>>>
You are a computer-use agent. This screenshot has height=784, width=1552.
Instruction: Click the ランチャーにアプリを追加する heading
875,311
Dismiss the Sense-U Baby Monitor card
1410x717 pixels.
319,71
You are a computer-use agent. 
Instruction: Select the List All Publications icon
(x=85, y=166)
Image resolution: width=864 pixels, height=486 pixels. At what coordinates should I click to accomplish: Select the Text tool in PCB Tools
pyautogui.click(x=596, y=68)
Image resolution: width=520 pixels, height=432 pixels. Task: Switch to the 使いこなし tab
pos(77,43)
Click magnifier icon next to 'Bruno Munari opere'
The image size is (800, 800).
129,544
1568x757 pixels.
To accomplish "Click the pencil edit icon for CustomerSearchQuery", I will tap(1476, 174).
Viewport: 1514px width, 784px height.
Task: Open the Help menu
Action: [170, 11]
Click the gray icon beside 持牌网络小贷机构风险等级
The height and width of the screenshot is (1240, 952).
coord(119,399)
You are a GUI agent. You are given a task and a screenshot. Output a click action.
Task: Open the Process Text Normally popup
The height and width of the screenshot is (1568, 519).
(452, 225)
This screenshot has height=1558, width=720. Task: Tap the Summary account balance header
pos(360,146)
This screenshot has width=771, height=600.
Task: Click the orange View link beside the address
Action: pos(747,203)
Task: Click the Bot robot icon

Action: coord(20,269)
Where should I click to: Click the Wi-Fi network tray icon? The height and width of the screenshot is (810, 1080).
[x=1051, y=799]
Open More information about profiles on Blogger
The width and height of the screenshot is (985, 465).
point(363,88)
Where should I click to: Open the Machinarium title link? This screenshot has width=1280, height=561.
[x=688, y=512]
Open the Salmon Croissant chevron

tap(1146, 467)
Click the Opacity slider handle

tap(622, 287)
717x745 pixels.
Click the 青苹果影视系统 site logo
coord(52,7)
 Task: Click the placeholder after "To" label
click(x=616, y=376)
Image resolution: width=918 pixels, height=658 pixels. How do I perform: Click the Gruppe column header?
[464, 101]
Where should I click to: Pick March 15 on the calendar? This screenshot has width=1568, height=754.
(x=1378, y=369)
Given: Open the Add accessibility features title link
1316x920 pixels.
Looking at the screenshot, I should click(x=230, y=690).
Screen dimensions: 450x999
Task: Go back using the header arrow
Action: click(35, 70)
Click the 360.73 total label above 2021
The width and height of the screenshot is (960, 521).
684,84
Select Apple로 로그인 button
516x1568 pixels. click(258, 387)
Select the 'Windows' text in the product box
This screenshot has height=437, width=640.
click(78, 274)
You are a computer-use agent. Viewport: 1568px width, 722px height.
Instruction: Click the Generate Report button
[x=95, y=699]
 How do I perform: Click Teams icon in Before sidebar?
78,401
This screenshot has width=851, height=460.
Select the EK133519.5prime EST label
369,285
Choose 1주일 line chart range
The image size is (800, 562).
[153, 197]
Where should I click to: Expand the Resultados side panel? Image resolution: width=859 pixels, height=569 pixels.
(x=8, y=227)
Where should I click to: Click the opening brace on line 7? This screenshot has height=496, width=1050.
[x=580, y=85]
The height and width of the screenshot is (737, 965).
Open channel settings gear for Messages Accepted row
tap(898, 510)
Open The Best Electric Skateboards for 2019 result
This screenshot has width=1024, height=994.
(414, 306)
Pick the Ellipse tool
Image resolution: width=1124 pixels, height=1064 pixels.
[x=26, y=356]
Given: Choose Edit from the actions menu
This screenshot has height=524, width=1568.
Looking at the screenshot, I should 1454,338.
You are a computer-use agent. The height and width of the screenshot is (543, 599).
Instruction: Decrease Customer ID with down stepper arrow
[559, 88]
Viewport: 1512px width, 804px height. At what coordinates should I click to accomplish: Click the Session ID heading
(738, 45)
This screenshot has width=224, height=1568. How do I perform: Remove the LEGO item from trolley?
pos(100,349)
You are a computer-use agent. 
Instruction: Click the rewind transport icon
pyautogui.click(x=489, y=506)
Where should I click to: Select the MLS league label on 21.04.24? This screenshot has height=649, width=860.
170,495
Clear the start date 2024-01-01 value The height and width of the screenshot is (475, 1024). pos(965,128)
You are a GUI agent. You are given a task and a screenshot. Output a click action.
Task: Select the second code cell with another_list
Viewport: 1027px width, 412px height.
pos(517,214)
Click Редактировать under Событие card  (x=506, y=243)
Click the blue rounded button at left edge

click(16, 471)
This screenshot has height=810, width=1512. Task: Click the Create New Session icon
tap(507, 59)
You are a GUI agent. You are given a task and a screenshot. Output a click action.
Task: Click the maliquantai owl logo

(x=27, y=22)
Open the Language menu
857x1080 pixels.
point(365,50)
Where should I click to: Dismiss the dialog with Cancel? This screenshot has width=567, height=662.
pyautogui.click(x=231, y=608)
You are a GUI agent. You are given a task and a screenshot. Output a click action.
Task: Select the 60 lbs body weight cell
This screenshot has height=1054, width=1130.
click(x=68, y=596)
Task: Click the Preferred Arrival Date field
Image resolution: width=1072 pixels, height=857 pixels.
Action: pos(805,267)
<<<
_Task to complete_
Filter the records above for lines with "computer".

_Answer section_
You are a computer-use agent. This screenshot has height=784, width=1552.
You are a computer-use agent. 
You are a computer-use agent. Viewport: 1568px width, 722px height.
You are a computer-use agent. The height and width of the screenshot is (543, 599).
You are a computer-use agent. 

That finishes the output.